Ask Experts Questions for FREE Help !
Ask
    chrissy32290's Avatar
    chrissy32290 Posts: 26, Reputation: 2
    New Member
     
    #1

    Feb 17, 2008, 06:48 PM
    Convince my mom!
    I just met this guy and I really like him and I introduced him to my mom but she doesn't want me seeing him.. she is very judgemental.. n its hard because I can't go out with him but he's so sweet and he calls me every night even if he is busy all day if he has a minute he will call me.. I need help any advice on how I might be able to convince my mom on letting me see him?
    Fr_Chuck's Avatar
    Fr_Chuck Posts: 81,301, Reputation: 7692
    Expert
     
    #2

    Feb 17, 2008, 06:58 PM
    1 how old are you
    2. is it just him, or is it dating in general she does not want you to do
    3. what specific is it about him
    chrissy32290's Avatar
    chrissy32290 Posts: 26, Reputation: 2
    New Member
     
    #3

    Feb 17, 2008, 07:02 PM
    Quote Originally Posted by Fr_Chuck
    1 how old are you
    2. is it just him, or is it dating in general she does not want you to do
    3. what specific is it about him

    I am 17... she doesn't have a problem at all with me dating... im hispanic and she doesn't want me dating blacks or anything like there's certain things she looks for in the guys I date which I don't understand at all because she's not going to be with them... he has a lot of tattoos and two piercings but that's all I can think about
    Wondergirl's Avatar
    Wondergirl Posts: 39,354, Reputation: 5431
    Jobs & Parenting Expert
     
    #4

    Feb 17, 2008, 07:20 PM
    Quote Originally Posted by chrissy32290
    shes not going to be with them
    True, but her daughter whom she loves dearly is going to be with them.

    Have you asked her what her objections are? You seem to be jumping to conclusions about her just like you claim she is about guys you want to date.
    Alty's Avatar
    Alty Posts: 28,317, Reputation: 5972
    Pets Expert
     
    #5

    Feb 17, 2008, 07:25 PM
    How old is he? Could it be the difference in age she objects to? If you're 17 and he's in his 20's I can see why she might be concerned. Judging someone on his race or color though isn't cool, I hope that isn't the case.

# [Problems and tasks]
1 – List every username that appears as a poster in the forum thread.
2 – Arrange the entries as a JSON list of strings, one string per line and with blank lines left out, starting at the first line of the entries and ending at the line containing "pyautogui.click(x=232, y=315)".

# [Available records]
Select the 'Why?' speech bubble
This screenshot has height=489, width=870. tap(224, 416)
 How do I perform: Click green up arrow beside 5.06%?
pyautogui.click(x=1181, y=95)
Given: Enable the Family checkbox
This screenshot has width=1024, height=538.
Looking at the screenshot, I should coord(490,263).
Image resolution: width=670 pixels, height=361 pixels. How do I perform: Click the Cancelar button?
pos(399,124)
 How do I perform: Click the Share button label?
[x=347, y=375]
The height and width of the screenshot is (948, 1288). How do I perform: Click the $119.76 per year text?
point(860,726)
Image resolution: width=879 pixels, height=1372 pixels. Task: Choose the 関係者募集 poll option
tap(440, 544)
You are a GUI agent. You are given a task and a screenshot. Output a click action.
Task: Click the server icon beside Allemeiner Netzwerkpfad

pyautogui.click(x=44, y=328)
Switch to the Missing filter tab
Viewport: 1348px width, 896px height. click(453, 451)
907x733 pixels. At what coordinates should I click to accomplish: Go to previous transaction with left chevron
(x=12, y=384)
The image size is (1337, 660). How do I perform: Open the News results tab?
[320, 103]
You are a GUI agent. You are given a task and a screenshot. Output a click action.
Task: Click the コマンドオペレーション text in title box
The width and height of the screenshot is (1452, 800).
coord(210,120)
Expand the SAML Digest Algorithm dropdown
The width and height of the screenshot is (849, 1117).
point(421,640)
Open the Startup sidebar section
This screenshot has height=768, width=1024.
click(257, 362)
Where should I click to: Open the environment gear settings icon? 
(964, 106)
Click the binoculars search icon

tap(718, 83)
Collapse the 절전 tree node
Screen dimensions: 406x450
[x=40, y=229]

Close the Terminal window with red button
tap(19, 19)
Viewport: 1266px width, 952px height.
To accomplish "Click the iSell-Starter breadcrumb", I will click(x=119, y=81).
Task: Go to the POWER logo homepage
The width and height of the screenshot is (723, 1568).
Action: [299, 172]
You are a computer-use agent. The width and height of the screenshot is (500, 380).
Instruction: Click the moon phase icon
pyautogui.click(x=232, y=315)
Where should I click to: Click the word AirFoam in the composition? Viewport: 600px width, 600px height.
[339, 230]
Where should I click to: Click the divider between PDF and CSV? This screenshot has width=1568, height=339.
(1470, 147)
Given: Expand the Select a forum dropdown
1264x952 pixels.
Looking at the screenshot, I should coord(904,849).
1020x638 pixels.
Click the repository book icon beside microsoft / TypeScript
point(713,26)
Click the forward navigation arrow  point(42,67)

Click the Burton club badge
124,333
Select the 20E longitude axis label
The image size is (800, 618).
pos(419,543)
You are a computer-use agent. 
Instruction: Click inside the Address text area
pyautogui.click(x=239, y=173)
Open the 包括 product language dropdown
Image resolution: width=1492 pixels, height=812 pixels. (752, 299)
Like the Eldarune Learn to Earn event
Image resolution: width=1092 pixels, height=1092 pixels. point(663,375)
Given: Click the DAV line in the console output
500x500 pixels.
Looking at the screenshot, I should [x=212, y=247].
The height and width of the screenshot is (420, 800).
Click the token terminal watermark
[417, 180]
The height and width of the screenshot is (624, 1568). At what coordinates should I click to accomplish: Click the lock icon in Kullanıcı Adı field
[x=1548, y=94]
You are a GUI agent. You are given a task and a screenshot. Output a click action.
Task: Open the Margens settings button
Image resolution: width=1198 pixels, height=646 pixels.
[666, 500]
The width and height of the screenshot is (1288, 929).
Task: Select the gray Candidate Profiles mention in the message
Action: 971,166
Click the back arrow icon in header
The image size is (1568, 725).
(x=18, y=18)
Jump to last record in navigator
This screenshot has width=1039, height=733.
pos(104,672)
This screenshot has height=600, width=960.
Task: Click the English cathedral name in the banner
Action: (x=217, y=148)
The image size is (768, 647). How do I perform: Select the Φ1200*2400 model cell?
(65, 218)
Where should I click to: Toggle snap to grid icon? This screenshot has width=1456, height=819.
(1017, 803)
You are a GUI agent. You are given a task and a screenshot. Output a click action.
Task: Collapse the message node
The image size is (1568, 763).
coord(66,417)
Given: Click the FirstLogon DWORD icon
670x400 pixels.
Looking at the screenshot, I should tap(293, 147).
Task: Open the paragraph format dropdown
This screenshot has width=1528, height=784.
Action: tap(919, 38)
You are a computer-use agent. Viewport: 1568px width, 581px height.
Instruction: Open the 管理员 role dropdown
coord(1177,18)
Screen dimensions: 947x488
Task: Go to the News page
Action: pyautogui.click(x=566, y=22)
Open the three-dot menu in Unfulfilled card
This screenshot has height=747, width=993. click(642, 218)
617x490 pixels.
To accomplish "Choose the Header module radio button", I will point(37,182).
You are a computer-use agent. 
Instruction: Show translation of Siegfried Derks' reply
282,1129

# [Worked solutions]
1 – chrissy32290, Fr_Chuck, Wondergirl, Alty

2 –
[
  "Select the 'Why?' speech bubble",
  "This screenshot has height=489, width=870. tap(224, 416)",
  " How do I perform: Click green up arrow beside 5.06%?",
  "pyautogui.click(x=1181, y=95)",
  "Given: Enable the Family checkbox",
  "This screenshot has width=1024, height=538.",
  "Looking at the screenshot, I should coord(490,263).",
  "Image resolution: width=670 pixels, height=361 pixels. How do I perform: Click the Cancelar button?",
  "pos(399,124)",
  " How do I perform: Click the Share button label?",
  "[x=347, y=375]",
  "The height and width of the screenshot is (948, 1288). How do I perform: Click the $119.76 per year text?",
  "point(860,726)",
  "Image resolution: width=879 pixels, height=1372 pixels. Task: Choose the 関係者募集 poll option",
  "tap(440, 544)",
  "You are a GUI agent. You are given a task and a screenshot. Output a click action.",
  "Task: Click the server icon beside Allemeiner Netzwerkpfad",
  "pyautogui.click(x=44, y=328)",
  "Switch to the Missing filter tab",
  "Viewport: 1348px width, 896px height. click(453, 451)",
  "907x733 pixels. At what coordinates should I click to accomplish: Go to previous transaction with left chevron",
  "(x=12, y=384)",
  "The image size is (1337, 660). How do I perform: Open the News results tab?",
  "[320, 103]",
  "You are a GUI agent. You are given a task and a screenshot. Output a click action.",
  "Task: Click the コマンドオペレーション text in title box",
  "The width and height of the screenshot is (1452, 800).",
  "coord(210,120)",
  "Expand the SAML Digest Algorithm dropdown",
  "The width and height of the screenshot is (849, 1117).",
  "point(421,640)",
  "Open the Startup sidebar section",
  "This screenshot has height=768, width=1024.",
  "click(257, 362)",
  "Where should I click to: Open the environment gear settings icon? ",
  "(964, 106)",
  "Click the binoculars search icon",
  "tap(718, 83)",
  "Collapse the 절전 tree node",
  "Screen dimensions: 406x450",
  "[x=40, y=229]",
  "Close the Terminal window with red button",
  "tap(19, 19)",
  "Viewport: 1266px width, 952px height.",
  "To accomplish \"Click the iSell-Starter breadcrumb\", I will click(x=119, y=81).",
  "Task: Go to the POWER logo homepage",
  "The width and height of the screenshot is (723, 1568).",
  "Action: [299, 172]",
  "You are a computer-use agent. The width and height of the screenshot is (500, 380).",
  "Instruction: Click the moon phase icon",
  "pyautogui.click(x=232, y=315)"
]